Performance impact of programmer-inserted Data Prefetches for irregular access patterns with a case study of FMM VList algorithm
MetadataShow full item record
Data Prefetching is a well-known technique to speed up applications wherein hardware prefetchers or compilers speculatively prefetch data into caches closer to the processor to ensure it’s readily available when the processor demands it. Since incorrect speculation leads to prefetching useless data which, in turn, results in wasting memory bandwidth and polluting caches, prefetch mechanisms are usually conservative and prefetch on spotting fairly regular access patterns only.
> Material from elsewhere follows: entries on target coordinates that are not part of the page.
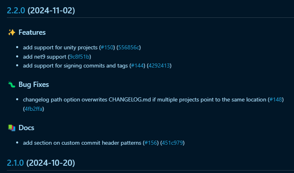View commit 556856c

coord(128,47)
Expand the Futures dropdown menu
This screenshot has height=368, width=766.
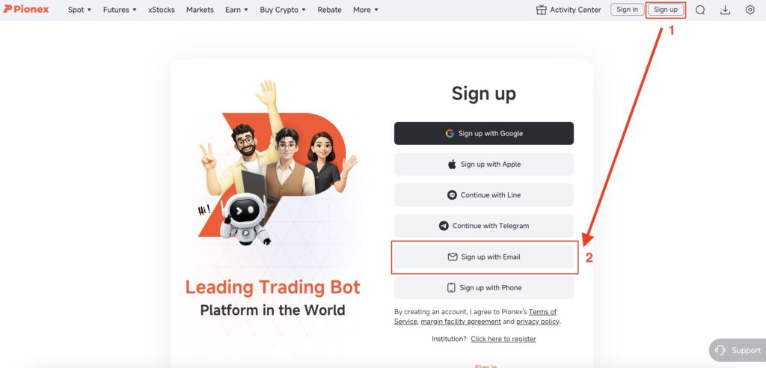(x=120, y=10)
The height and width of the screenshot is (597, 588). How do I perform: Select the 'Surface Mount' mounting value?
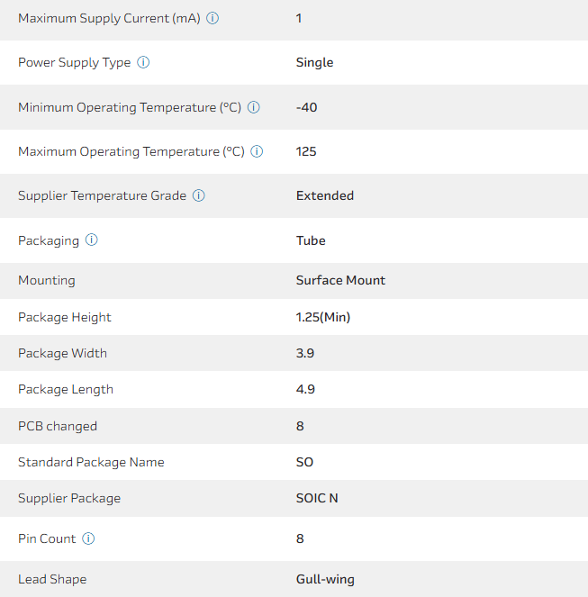click(340, 280)
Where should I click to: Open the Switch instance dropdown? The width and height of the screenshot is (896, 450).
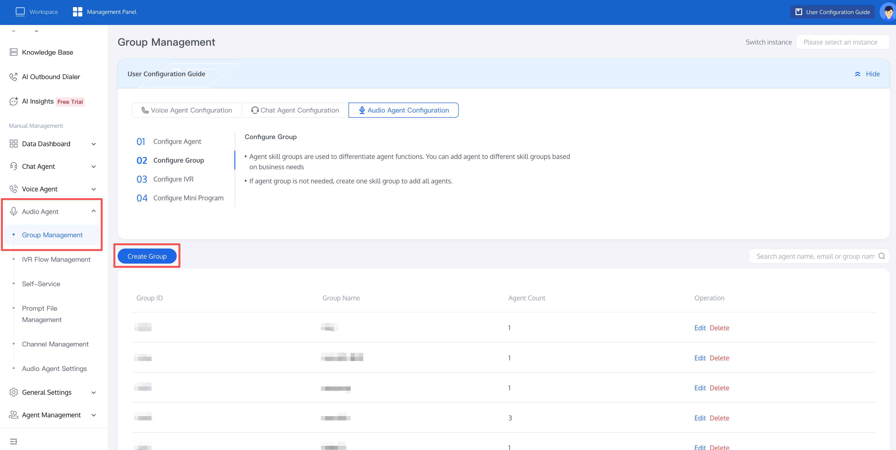coord(842,42)
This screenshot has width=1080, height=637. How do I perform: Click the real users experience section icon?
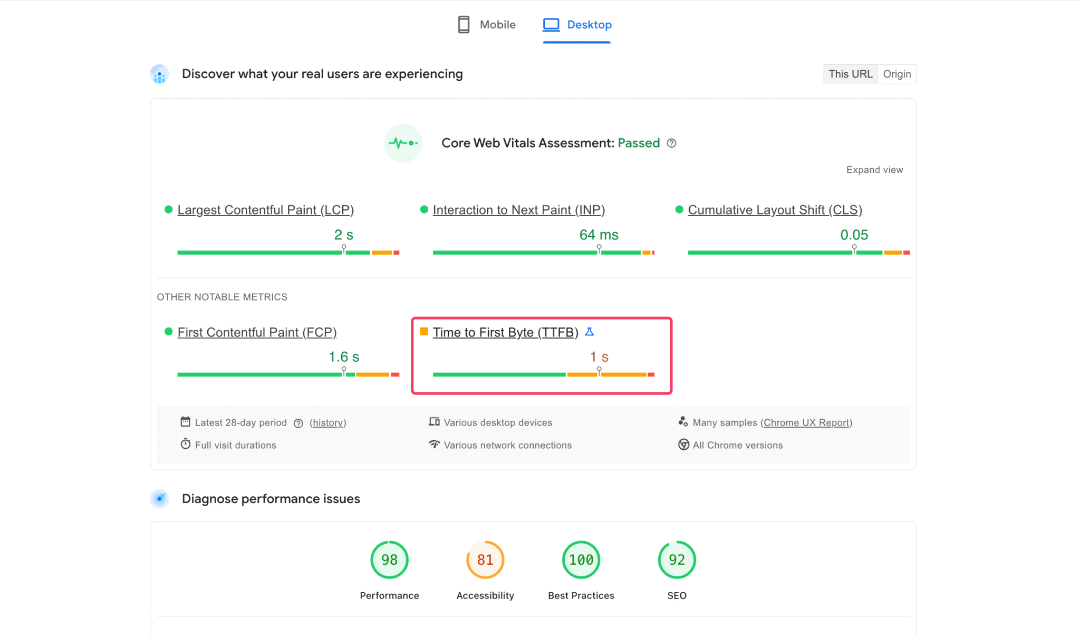159,74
This gives the programmer with a knowledge of application, an opportunity to insert fine-grain software prefetches in the code to clinically prefetch the data that is certain to be demanded but whose access pattern is not too obvious for hardware prefetchers or compiler to detect. In this study, the author demonstrates the performance improvement obtained by such programmer-inserted prefetches with the case study of an FMM (Fast Multipole Method) VList application kernel run with several different configurations. The VList computation requires computing the Hadamard product of matrices. However, the way each node of the octree is stored in the memory, leads to indirect accessing of elements where memory accesses themselves are not sequential but the pointers pointing to those memory locations are still stored sequentially. Since compilers do not insert prefetches for indirect accesses, and to hardware, the access pattern appears random, programmer-inserted prefetching is the only solution for such a case. The author demonstrates the performance gain obtained by employing different prefetching choices in terms of what all structures in the code to prefetch and which level of cache to prefetch those to and also presents an analysis of the impact of different configuration parameters on performance gain. The author shows that there are several prefetching combinations which always bring performance gain without ever hurting the performance, and also identifies prefetching to L1 cache and prefetching all data structures in question, as the best prefetching recommendation for this application kernel. It is shown that this one combination gets the highest performance gain for most run configurations and an average performance gain of 10.14% across all run configurations.